The author, as noted in the CATO/POGO table, claims ZERO economic effect from defense spending. There is no account provided for how the author actually handled the “all other things held constant” economic variables. But if I knew more about this paper, I would probably encourage the reader to also take a look: for it reeks of classic GIGO. As it stands, I wouldn’t recommend it to anyone, and it makes me wonder if CATO was THAT desperate to come up with a longer table for their pagination and printing purposes rather than content.
With the claim of ZERO impact from defense spending (the only one in the list), what makes this Parlow paper NOT the outlier compared to all others in CATO’s eyes?

Finally, The Hall Paper

This is another one that the web provides only the abstract on this side of firewalls [bold emphasis mine]:
During World War II and the Korean War, real GDP grew by about half the amount of the increase in government purchases. With allowance for other factors holding back GDP growth during those wars, the multiplier linking government purchases to GDP may be in the range of 0.7 to 1.0, a range generally supported by research based on vector autoregressions that control for other determinants, but higher values are not ruled out. New Keynesian macro models have multipliers in that range as well. On the other hand, neoclassical models have a much lower multiplier, because they predict that consumption falls when purchases rise. The key features of a model that delivers a higher multiplier are (1) the decline in the markup ratio of price over cost that occurs in those models when output rises, and (2) the elastic response of employment to an increase in demand. These features alone deliver a fairly high multiplier and they are complementary to another feature associated with Keynes, the linkage of consumption to current income. Multipliers are higher—perhaps around 1 .7—when the nominal interest rate is at its lower bound of zero, as it was during 2009
In fairness, the CATO analysis mentions Hall’s reference to the multiplier moving to the higher end of the range as interest rates approach zero included (pgs 6-7). POGO’s Dershowitz conveniently omits that fact in her little hit-piece. If one would care to review the current rate at which the Government can borrow, one would find it much closer to zero than I think any other time I’ve seen in my adulthood (.25%--a quarter of one percent at this time). Which brings us to observe, that even without necking down the dollars in Hall’s paper to just Defense spending, the Hall paper’s findings are not very far apart from the Fuller report’s multiplier.

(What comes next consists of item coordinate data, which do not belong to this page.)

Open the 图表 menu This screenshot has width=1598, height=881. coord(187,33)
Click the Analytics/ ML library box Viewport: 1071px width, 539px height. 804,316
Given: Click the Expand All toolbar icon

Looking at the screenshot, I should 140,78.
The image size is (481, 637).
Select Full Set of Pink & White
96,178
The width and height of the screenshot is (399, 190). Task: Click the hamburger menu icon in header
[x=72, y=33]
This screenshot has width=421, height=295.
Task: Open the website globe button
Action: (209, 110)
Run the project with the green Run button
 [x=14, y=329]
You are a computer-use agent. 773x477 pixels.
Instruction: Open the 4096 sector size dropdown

By CATO’s own reference to Hall, they prove that while Fuller may be on one side of a range of modeled results, the Fuller Report is NOT an ‘outlier’ by any means.

Summary

The assortment of studies that the CATO authors rounded up and how they applied them reeks every bit of the sort of advocacy research that they attempt to claim is a fault of the Fuller report. For about the last decade and a half (or so), when I read this sort of advocacy masquerading as analysis I mentally file it under a category named for the first half of the title of a favorite paper: A Precisely Guided Analytical Bomb.